Serious Crimes (A Willows and Parker Mystery)
Page 21
In the sudden wash of light, he saw Billy standing about twenty feet away, the big canvas bags of money in his left hand, the Python in his right hand aimed at a fat guy in a black raincoat trying to hide behind a case of beer.
Garret leaned on the horn. Billy turned to stare at him, his face white, blank.
Garret put the Caddy in gear. It was hard to think straight. There were people screaming, running around all over the place. So much noise. He hit the gas and the car jumped forward. Do the kid now, or do him later? Billy fired at a guy who was down on his knees in front of the liquor store. A bolt of dirty orange lightning stabbed from the Python’s barrel. Garret slammed on the brakes and leaned over and opened the door.
“Get in the fuckin’ car, Billy!”
Billy laughed. His mouth was all teeth. He yelled, “It ain’t over until the fat man stops singing!” and popped another cap. Garret leaned out, one hand on the wheel. He grabbed a moneybag and pulled hard. Billy followed the bag into the car. Garret punched it. The Caddy leapt forward.
The armoured car driver’s face was right up against the heavily-tinted glass. If he left the safety of the car, chances were fairly good that he’d be shot at and excellent that he’d lose his job.
But his two buddies were down, and the way they’d dropped, he was pretty sure they weren’t going to collect their pensions, body armour or not.

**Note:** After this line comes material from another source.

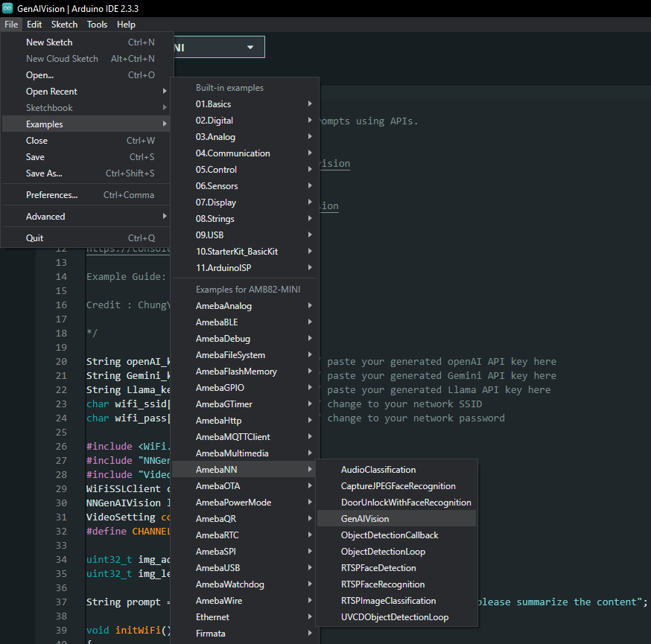Open the Edit menu
Viewport: 651px width, 644px height.
tap(34, 25)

He swung the passenger-side door open an inch, and waited. The black Caddy sped towards him. He took one last sweeping look at his field of fire. The parking lot was deserted. If there was anyone out there, they were staying low. All the noise and action was behind him, outside the liquor store and Safeway.
The Caddy was going to pass within ten feet of him, heading towards the Maple Street exit. He checked the shotgun’s safety and then the Caddy was right there and it was time to kick the heavy door open and blast away. One two three. The barrel jumped. He was deafened by the explosions and blinded by the muzzle blast.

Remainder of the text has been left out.